THE EXERCISE: Repeat the entries below line for line, leaving nothing out and changing nothing.

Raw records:
** begin **

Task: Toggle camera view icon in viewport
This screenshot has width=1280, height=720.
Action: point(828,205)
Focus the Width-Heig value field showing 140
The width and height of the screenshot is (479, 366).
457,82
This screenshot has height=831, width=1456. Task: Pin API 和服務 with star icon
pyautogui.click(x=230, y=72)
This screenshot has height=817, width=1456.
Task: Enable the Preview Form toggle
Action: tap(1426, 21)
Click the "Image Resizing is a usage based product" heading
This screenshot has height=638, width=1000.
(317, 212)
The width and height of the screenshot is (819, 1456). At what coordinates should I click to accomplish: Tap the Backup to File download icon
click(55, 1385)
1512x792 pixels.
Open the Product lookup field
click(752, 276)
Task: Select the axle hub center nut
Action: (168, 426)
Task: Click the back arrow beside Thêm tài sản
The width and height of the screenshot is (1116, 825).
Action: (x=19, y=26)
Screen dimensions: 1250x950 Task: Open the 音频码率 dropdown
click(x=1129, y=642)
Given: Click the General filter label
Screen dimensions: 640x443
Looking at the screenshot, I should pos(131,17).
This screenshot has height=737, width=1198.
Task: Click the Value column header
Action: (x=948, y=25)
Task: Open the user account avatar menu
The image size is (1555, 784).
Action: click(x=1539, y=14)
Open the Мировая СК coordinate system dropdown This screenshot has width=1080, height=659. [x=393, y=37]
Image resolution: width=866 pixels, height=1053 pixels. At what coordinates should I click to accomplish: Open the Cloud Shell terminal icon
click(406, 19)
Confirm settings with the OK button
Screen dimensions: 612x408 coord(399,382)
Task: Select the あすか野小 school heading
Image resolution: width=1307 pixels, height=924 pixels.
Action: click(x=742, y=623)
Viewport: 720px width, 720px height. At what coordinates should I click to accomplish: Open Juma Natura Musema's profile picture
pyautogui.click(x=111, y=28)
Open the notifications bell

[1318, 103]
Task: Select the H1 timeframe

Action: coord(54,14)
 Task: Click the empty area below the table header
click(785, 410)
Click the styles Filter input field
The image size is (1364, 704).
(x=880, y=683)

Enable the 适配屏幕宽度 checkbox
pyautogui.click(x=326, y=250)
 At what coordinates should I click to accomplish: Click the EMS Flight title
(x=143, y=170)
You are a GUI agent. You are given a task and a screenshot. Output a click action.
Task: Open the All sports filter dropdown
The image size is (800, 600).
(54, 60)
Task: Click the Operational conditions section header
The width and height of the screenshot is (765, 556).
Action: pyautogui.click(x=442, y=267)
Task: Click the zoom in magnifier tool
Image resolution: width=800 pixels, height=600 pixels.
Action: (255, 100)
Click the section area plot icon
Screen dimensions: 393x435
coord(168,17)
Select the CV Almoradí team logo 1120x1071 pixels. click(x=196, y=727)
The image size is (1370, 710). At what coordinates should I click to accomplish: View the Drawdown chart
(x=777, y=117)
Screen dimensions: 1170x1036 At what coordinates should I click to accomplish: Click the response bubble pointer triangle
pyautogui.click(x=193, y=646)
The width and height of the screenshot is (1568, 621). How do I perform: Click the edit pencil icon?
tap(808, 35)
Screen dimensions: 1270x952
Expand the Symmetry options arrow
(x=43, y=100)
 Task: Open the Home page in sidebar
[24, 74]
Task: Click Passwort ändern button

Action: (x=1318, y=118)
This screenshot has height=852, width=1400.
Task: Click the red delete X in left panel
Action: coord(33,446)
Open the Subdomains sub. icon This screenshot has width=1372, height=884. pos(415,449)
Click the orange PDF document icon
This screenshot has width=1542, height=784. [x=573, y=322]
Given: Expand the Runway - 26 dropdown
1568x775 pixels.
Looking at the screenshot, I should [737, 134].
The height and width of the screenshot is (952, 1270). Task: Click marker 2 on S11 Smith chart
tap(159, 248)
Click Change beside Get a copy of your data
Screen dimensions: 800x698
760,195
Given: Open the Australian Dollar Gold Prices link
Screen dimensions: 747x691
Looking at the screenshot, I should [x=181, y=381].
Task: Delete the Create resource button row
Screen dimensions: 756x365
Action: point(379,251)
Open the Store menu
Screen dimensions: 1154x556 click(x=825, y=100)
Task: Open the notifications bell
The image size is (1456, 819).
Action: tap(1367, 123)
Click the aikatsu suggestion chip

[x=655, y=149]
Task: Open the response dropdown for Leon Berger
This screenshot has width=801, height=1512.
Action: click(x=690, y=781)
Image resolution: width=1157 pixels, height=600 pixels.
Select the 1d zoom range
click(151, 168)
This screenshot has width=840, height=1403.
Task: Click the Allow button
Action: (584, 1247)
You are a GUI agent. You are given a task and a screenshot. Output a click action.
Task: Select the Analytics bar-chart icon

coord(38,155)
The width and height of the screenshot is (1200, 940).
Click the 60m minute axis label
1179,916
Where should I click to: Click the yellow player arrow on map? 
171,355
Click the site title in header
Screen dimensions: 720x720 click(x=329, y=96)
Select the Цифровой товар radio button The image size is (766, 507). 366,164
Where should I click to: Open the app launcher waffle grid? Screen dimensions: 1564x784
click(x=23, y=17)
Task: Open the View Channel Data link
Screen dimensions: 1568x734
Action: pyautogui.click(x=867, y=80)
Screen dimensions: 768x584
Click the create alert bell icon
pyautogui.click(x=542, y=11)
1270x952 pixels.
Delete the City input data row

** end **

IN RESPONSE:
Task: Toggle camera view icon in viewport
This screenshot has width=1280, height=720.
Action: point(828,205)
Focus the Width-Heig value field showing 140
The width and height of the screenshot is (479, 366).
457,82
This screenshot has height=831, width=1456. Task: Pin API 和服務 with star icon
pyautogui.click(x=230, y=72)
This screenshot has height=817, width=1456.
Task: Enable the Preview Form toggle
Action: tap(1426, 21)
Click the "Image Resizing is a usage based product" heading
This screenshot has height=638, width=1000.
(317, 212)
The width and height of the screenshot is (819, 1456). At what coordinates should I click to accomplish: Tap the Backup to File download icon
click(55, 1385)
1512x792 pixels.
Open the Product lookup field
click(752, 276)
Task: Select the axle hub center nut
Action: (168, 426)
Task: Click the back arrow beside Thêm tài sản
The width and height of the screenshot is (1116, 825).
Action: (x=19, y=26)
Screen dimensions: 1250x950 Task: Open the 音频码率 dropdown
click(x=1129, y=642)
Given: Click the General filter label
Screen dimensions: 640x443
Looking at the screenshot, I should pos(131,17).
This screenshot has height=737, width=1198.
Task: Click the Value column header
Action: (x=948, y=25)
Task: Open the user account avatar menu
The image size is (1555, 784).
Action: click(x=1539, y=14)
Open the Мировая СК coordinate system dropdown This screenshot has width=1080, height=659. [x=393, y=37]
Image resolution: width=866 pixels, height=1053 pixels. At what coordinates should I click to accomplish: Open the Cloud Shell terminal icon
click(406, 19)
Confirm settings with the OK button
Screen dimensions: 612x408 coord(399,382)
Task: Select the あすか野小 school heading
Image resolution: width=1307 pixels, height=924 pixels.
Action: click(x=742, y=623)
Viewport: 720px width, 720px height. At what coordinates should I click to accomplish: Open Juma Natura Musema's profile picture
pyautogui.click(x=111, y=28)
Open the notifications bell

[1318, 103]
Task: Select the H1 timeframe

Action: coord(54,14)
 Task: Click the empty area below the table header
click(785, 410)
Click the styles Filter input field
The image size is (1364, 704).
(x=880, y=683)

Enable the 适配屏幕宽度 checkbox
pyautogui.click(x=326, y=250)
 At what coordinates should I click to accomplish: Click the EMS Flight title
(x=143, y=170)
You are a GUI agent. You are given a task and a screenshot. Output a click action.
Task: Open the All sports filter dropdown
The image size is (800, 600).
(54, 60)
Task: Click the Operational conditions section header
The width and height of the screenshot is (765, 556).
Action: pyautogui.click(x=442, y=267)
Task: Click the zoom in magnifier tool
Image resolution: width=800 pixels, height=600 pixels.
Action: (255, 100)
Click the section area plot icon
Screen dimensions: 393x435
coord(168,17)
Select the CV Almoradí team logo 1120x1071 pixels. click(x=196, y=727)
The image size is (1370, 710). At what coordinates should I click to accomplish: View the Drawdown chart
(x=777, y=117)
Screen dimensions: 1170x1036 At what coordinates should I click to accomplish: Click the response bubble pointer triangle
pyautogui.click(x=193, y=646)
The width and height of the screenshot is (1568, 621). How do I perform: Click the edit pencil icon?
tap(808, 35)
Screen dimensions: 1270x952
Expand the Symmetry options arrow
(x=43, y=100)
 Task: Open the Home page in sidebar
[24, 74]
Task: Click Passwort ändern button

Action: (x=1318, y=118)
This screenshot has height=852, width=1400.
Task: Click the red delete X in left panel
Action: coord(33,446)
Open the Subdomains sub. icon This screenshot has width=1372, height=884. pos(415,449)
Click the orange PDF document icon
This screenshot has width=1542, height=784. [x=573, y=322]
Given: Expand the Runway - 26 dropdown
1568x775 pixels.
Looking at the screenshot, I should [737, 134].
The height and width of the screenshot is (952, 1270). Task: Click marker 2 on S11 Smith chart
tap(159, 248)
Click Change beside Get a copy of your data
Screen dimensions: 800x698
760,195
Given: Open the Australian Dollar Gold Prices link
Screen dimensions: 747x691
Looking at the screenshot, I should [x=181, y=381].
Task: Delete the Create resource button row
Screen dimensions: 756x365
Action: point(379,251)
Open the Store menu
Screen dimensions: 1154x556 click(x=825, y=100)
Task: Open the notifications bell
The image size is (1456, 819).
Action: tap(1367, 123)
Click the aikatsu suggestion chip

[x=655, y=149]
Task: Open the response dropdown for Leon Berger
This screenshot has width=801, height=1512.
Action: click(x=690, y=781)
Image resolution: width=1157 pixels, height=600 pixels.
Select the 1d zoom range
click(151, 168)
This screenshot has width=840, height=1403.
Task: Click the Allow button
Action: (584, 1247)
You are a GUI agent. You are given a task and a screenshot. Output a click action.
Task: Select the Analytics bar-chart icon

coord(38,155)
The width and height of the screenshot is (1200, 940).
Click the 60m minute axis label
1179,916
Where should I click to: Click the yellow player arrow on map? 
171,355
Click the site title in header
Screen dimensions: 720x720 click(x=329, y=96)
Select the Цифровой товар radio button The image size is (766, 507). 366,164
Where should I click to: Open the app launcher waffle grid? Screen dimensions: 1564x784
click(x=23, y=17)
Task: Open the View Channel Data link
Screen dimensions: 1568x734
Action: pyautogui.click(x=867, y=80)
Screen dimensions: 768x584
Click the create alert bell icon
pyautogui.click(x=542, y=11)
1270x952 pixels.
Delete the City input data row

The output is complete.